## Fragmento del texto
★ ★ ★ ★ ★ ★ ★

Una pastoral diocesana descentralizada

Al servicio de la comunión constituyó los consejos presbiteral y pastoral. Con una especial colaboración de estos dos organismos, preparó un Plan Pastoral Diocesano, que proponía cinco objetivos prioritarios para todo el Arzobispado: los creyentes no practicantes, los no creyentes, los jóvenes, la familia y la atención a los marginados.

Ante una archidiócesis tan numerosa como la de Barcelona, con más de cuatro millones de habitantes en su territorio, durante su pontificado se nombraron seis obispos auxiliares. Paso a paso, el Dr. Carles fue renovando los organismos y las personas que tuvieran cuidado de las necesidades de la compleja y llena de iniciativas archidiócesis que le fue confiada para regirla como arzobispo. Creó en el Arzobispado cuatro demarcaciones episcopales confiadas en un primer momento cada una a un obispo auxiliar, y en un segundo momento vicarios episcopales cuando los obispos auxiliares fueron promovidos a varias diócesis catalanas, como Mons. Jaume Traserra en Solsona; Mons. Joan-Enric Vives, en la Seu, y Mons. Carles Soler Perdigó, en Girona.

Impulsó la Universidad privada de inspiración cristiana Ramon Llull, la Facultad de Teología de Cataluña y el Instituto Superior de Ciencias Religiosas de Barcelona. Su pontificado barcelonés no estuvo libre de tensiones y de sufrimientos personales para el doctor Carles, sobre todo con motivo de las falsas acusaciones contra él en el caso llamado de Torre Anunziata.

Nombrado cardenal

Fue nombrado cardenal por el Papa Juan Pablo II el 26 de noviembre de 1994, confiándole la iglesia titular de Santa María de la Consolación, en el barrio Tiburtino de Roma. Como cardenal, fue miembro de la Congregación para la Educación Católica, desde diciembre de 1994, de la Pontificia Comisión de Justicia y Paz, también desde el mes de diciembre de 1994, y del Consejo de cardenales para el estudio los problemas organizativos y de economía de la Santa Sede, desde noviembre de 1995. En marzo del año 2000 el Papa Juan Pablo II lo nombró miembro de la Prefectura de Asuntos Económicos de la Santa Sede por un período de cinco años, hasta 2005.

También impulsó la colaboración pastoral entre las diócesis catalanas y durante su pontificado el Arzobispado de Barcelona participó en la preparación y en los trabajos del Concilio Provincial Tarraconense, del año 1995, que se situó en la línea de los concilios provinciales tarraconenses, y fue el primero después de más de doscientos años de interrupción de la celebración de concilios provinciales. Barcelona, que en ese momento tenía el estatuto de diócesis exenta, dependiente directamente a la Santa Sede, participó en el Concilio Provincial, gracias a un permiso especial de la Santa Sede.

★ ★ ★ ★ ★ ★ ★

## Datos siguientes
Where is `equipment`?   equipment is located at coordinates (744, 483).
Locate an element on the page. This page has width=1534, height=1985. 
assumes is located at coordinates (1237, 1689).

★ ★ ★ ★ ★ ★ ★

## Tarea
Responda según el fragmento sobre el Dr. Carles:
(a) ¿Cuántos obispos auxiliares se nombraron durante su pontificado en Barcelona?
(b) ¿En qué fecha lo nombró cardenal el Papa Juan Pablo II?
(c) ¿De qué año fue el Concilio Provincial Tarraconense?
Las líneas no intervienen para nada en este ejercicio.

## Respuesta del ejercicio
(a) Seis.
(b) El 26 de noviembre de 1994.
(c) De 1995.